__Task description__
Repeat only the lines from the one holding "Task: Open the Align dropdown" down to the last line of the listing below, including both of those lines.
·····
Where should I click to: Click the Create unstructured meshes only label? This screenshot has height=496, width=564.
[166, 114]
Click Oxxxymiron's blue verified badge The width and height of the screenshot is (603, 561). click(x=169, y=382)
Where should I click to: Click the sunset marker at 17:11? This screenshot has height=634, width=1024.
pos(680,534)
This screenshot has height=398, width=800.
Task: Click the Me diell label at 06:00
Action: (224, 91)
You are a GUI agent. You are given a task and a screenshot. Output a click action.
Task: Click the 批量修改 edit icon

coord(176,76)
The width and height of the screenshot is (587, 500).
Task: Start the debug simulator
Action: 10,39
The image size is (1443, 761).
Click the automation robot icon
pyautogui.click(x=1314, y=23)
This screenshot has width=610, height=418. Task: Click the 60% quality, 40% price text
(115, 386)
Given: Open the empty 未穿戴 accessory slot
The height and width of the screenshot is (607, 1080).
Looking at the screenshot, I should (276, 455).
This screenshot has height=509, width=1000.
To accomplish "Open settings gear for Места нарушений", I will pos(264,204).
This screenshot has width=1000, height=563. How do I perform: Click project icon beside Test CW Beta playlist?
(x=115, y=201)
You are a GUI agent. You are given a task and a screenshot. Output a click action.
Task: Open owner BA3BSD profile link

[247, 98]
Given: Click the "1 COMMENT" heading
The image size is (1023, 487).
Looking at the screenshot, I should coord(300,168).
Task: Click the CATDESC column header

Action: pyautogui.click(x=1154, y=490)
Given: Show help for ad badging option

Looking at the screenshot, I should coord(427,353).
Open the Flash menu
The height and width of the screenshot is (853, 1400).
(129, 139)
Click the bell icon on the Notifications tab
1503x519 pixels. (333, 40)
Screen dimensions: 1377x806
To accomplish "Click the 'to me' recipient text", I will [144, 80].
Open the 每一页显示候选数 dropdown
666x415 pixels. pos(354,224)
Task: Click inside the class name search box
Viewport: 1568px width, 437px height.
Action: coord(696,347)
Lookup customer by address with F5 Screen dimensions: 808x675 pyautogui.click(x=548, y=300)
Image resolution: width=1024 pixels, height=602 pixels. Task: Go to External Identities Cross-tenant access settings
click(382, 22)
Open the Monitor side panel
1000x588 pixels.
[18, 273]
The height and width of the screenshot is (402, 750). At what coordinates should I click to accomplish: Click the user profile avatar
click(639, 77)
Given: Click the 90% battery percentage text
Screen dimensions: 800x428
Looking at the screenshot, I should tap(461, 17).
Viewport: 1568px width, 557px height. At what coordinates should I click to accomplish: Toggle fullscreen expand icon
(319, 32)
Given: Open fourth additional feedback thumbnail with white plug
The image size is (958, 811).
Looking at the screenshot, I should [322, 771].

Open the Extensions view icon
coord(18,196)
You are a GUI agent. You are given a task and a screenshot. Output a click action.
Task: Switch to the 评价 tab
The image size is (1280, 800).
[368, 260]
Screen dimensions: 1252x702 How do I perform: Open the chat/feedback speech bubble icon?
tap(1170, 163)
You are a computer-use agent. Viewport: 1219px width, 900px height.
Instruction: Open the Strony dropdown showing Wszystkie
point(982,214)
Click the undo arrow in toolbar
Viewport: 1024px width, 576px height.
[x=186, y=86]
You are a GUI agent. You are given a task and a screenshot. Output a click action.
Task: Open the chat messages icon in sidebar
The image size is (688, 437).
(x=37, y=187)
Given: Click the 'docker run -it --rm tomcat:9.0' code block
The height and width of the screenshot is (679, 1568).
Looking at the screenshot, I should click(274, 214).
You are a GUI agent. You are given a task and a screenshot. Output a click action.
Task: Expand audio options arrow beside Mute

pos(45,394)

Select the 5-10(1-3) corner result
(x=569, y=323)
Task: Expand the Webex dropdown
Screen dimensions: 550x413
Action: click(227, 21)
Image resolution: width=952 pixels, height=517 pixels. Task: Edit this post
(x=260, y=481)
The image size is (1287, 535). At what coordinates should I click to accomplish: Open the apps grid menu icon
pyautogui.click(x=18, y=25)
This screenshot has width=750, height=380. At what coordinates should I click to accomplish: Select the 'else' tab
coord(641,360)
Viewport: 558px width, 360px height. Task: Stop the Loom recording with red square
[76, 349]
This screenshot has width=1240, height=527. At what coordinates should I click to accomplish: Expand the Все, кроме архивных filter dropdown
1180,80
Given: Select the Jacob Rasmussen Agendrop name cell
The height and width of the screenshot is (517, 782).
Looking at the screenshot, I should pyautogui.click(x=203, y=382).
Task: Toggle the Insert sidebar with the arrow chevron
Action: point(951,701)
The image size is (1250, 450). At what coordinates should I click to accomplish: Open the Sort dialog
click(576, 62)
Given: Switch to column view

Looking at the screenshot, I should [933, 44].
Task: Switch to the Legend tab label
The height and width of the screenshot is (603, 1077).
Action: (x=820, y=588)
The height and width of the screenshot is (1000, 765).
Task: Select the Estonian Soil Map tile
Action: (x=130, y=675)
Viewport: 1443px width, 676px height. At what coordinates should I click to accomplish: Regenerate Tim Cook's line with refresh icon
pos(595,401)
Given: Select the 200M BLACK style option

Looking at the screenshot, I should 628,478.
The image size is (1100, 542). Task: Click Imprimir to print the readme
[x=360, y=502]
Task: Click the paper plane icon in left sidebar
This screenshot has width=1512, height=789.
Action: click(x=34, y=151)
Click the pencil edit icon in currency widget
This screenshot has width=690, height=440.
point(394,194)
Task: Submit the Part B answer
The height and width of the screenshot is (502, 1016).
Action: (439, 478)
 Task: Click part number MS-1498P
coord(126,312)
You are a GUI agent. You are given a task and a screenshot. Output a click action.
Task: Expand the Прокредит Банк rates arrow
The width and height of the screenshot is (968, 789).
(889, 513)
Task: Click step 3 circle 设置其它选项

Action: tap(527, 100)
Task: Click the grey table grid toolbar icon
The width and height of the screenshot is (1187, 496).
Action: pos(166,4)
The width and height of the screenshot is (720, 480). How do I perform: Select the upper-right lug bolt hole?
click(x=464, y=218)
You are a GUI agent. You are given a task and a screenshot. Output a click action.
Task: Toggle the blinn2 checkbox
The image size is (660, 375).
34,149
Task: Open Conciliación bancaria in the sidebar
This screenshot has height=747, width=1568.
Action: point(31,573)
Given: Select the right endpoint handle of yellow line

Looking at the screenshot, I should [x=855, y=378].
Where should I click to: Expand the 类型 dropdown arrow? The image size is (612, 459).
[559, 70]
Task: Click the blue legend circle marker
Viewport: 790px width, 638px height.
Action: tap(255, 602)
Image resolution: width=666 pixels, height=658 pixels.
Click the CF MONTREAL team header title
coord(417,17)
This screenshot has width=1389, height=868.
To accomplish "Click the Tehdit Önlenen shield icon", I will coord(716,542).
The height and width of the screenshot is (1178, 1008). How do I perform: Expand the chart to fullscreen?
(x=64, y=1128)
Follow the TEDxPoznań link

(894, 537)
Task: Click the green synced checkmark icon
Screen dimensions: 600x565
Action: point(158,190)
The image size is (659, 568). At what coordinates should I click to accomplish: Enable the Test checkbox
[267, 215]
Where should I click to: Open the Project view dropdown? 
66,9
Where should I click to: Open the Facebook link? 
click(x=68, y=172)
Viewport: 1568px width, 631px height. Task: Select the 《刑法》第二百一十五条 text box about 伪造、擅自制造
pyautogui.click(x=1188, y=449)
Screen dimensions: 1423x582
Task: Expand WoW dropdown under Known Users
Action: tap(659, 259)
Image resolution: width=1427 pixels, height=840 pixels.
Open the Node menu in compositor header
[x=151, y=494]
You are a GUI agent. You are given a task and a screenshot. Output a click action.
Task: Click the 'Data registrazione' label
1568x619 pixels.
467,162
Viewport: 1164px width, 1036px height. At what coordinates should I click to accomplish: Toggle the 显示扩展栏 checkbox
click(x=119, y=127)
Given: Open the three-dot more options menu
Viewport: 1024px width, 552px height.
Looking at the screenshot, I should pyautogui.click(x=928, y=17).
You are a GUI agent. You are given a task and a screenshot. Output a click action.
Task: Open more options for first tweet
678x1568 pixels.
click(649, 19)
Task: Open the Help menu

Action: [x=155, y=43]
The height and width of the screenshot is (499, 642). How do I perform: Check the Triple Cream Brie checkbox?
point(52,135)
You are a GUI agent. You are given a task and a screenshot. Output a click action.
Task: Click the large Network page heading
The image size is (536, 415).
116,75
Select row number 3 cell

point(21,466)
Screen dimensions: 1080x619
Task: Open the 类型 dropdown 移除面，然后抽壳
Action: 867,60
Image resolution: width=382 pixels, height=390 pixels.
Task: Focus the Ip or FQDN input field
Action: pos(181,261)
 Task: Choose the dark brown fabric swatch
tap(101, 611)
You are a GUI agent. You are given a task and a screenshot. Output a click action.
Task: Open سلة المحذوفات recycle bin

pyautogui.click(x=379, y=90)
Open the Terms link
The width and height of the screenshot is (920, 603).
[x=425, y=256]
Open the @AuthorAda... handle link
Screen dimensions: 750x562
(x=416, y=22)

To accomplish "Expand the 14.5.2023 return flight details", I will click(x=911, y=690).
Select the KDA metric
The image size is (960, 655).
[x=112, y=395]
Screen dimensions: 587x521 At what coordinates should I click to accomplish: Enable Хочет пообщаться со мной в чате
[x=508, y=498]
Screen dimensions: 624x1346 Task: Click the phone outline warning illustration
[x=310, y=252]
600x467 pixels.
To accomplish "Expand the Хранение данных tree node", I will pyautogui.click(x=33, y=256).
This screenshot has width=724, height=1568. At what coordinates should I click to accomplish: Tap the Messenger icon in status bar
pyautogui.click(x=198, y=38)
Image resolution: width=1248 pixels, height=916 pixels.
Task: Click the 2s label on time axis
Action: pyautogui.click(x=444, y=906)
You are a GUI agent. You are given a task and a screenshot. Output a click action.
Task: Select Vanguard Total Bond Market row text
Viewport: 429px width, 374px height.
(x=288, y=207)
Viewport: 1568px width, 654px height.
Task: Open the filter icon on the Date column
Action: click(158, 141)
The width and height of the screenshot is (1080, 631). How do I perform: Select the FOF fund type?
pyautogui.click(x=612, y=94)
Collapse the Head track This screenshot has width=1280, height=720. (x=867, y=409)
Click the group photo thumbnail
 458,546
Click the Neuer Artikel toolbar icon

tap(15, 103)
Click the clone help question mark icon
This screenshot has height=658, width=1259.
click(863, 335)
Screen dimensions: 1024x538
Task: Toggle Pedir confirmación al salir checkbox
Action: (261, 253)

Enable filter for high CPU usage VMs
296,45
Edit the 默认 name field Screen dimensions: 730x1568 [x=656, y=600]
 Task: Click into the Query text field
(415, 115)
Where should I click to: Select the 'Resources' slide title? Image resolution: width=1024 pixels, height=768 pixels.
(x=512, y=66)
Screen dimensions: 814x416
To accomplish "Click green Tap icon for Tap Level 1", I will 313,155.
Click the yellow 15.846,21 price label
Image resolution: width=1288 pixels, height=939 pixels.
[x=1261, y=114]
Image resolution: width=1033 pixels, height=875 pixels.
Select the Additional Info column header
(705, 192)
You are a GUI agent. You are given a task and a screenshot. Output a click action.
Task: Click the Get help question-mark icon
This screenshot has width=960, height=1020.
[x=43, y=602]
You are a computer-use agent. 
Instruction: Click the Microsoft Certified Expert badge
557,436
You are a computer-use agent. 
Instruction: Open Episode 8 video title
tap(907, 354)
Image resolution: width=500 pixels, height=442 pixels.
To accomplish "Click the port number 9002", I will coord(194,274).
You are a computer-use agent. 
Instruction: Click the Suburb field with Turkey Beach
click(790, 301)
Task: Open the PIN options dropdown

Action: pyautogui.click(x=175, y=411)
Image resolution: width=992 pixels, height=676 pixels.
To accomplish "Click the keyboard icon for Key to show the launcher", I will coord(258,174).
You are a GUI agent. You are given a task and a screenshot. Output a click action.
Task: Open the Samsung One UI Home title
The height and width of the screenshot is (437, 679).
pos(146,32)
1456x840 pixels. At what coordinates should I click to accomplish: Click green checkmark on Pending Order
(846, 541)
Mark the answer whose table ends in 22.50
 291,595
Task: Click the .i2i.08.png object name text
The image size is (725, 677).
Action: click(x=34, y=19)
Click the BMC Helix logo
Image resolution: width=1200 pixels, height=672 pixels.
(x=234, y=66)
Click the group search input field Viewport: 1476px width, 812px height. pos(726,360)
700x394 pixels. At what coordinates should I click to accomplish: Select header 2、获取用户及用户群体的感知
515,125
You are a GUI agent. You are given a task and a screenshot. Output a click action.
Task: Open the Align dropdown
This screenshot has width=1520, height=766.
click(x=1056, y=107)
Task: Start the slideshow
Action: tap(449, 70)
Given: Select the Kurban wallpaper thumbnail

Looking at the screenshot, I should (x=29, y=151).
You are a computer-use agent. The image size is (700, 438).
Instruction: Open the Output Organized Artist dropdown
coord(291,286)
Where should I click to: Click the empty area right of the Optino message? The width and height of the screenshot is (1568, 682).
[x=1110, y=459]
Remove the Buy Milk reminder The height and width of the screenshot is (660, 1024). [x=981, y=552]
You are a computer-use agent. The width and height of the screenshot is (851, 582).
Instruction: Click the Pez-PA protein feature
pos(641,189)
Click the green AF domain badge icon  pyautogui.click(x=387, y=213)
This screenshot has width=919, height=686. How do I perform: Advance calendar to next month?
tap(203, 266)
·····
__Written reply__
Task: Open the Align dropdown
This screenshot has width=1520, height=766.
click(x=1056, y=107)
Task: Start the slideshow
Action: tap(449, 70)
Given: Select the Kurban wallpaper thumbnail

Looking at the screenshot, I should (x=29, y=151).
You are a computer-use agent. The image size is (700, 438).
Instruction: Open the Output Organized Artist dropdown
coord(291,286)
Where should I click to: Click the empty area right of the Optino message? The width and height of the screenshot is (1568, 682).
[x=1110, y=459]
Remove the Buy Milk reminder The height and width of the screenshot is (660, 1024). [x=981, y=552]
You are a computer-use agent. The width and height of the screenshot is (851, 582).
Instruction: Click the Pez-PA protein feature
pos(641,189)
Click the green AF domain badge icon  pyautogui.click(x=387, y=213)
This screenshot has width=919, height=686. How do I perform: Advance calendar to next month?
tap(203, 266)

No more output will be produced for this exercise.